Los jugadores se reunieron en mitad del campo, y como habían anunciado, esperaron un minuto exacto para empezar la que sería la 25º jornada. El partido se adelantó al sábado, como gesto de solidaridad con los jugadores que disfrutarían de sus fiestas de Carnaval.
El Gimnástico salió al campo a por todas, sin mucho que perder, buscaban una gran victoria en casa, y eso se veía en la cara de los jugadores que presionaban y buscaban ocasiones que no se materializaban en gol. En el minuto 17, Tito consiguió batir al defensa daimieleño, marcando un golazo, pero el Daimiel CF despertó, y Sergio Esteban, jugador natural de Alcázar de San Juan, contestaba en el minuto 21 empatando el partido.

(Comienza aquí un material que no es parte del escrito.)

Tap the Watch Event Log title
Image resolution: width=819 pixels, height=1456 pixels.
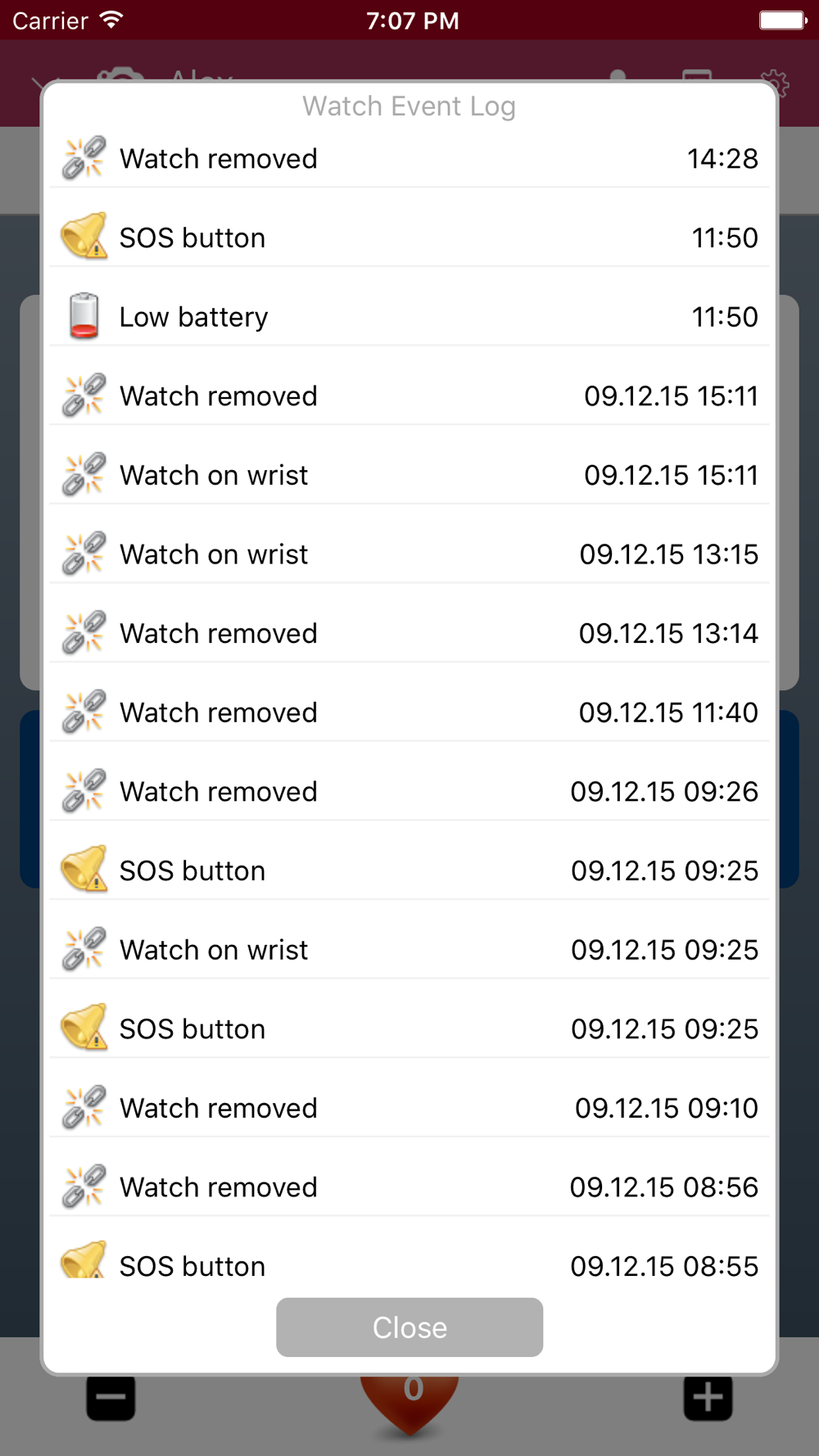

Todo parecía indicar que el marcador iba a llegar al descanso igualado, pero el colegiado observó una falta peligrosa, dentro del área, que Sergio volvió a transformar en gol en el minuto 41. El Gimnástico quería igualar, por todos los medios y tras un penalti no señalado, y una decisión arbitral injusta, el colegiado sancionó a Adri con una tarjeta amarilla del partido y expulsó del banquillo al delegado, José Antonio Castellanos.
La segunda parte empezaba con pitos y abucheos a los colegiados desde la grada, poco acertados en muchas ocasiones, pero no enturbiaron la magnífica tarde de Sergio Esteban, que en su pueblo natal volvía a marcar dos tantos más en los últimos 45 minutos. El Gimnástico sufrió la expulsión de otro jugador, viendo mermada la plantilla numéricamente.
El Daimiel se llevó tres puntos muy valiosos para luchar por la permanencia, y el Gimnástico se queda tocado y hundido. El próximo fin de semana volverá a salir a ganar, como ya nos tienen acostumbrados. Las victorias llegarán si se sigue trabajando duro.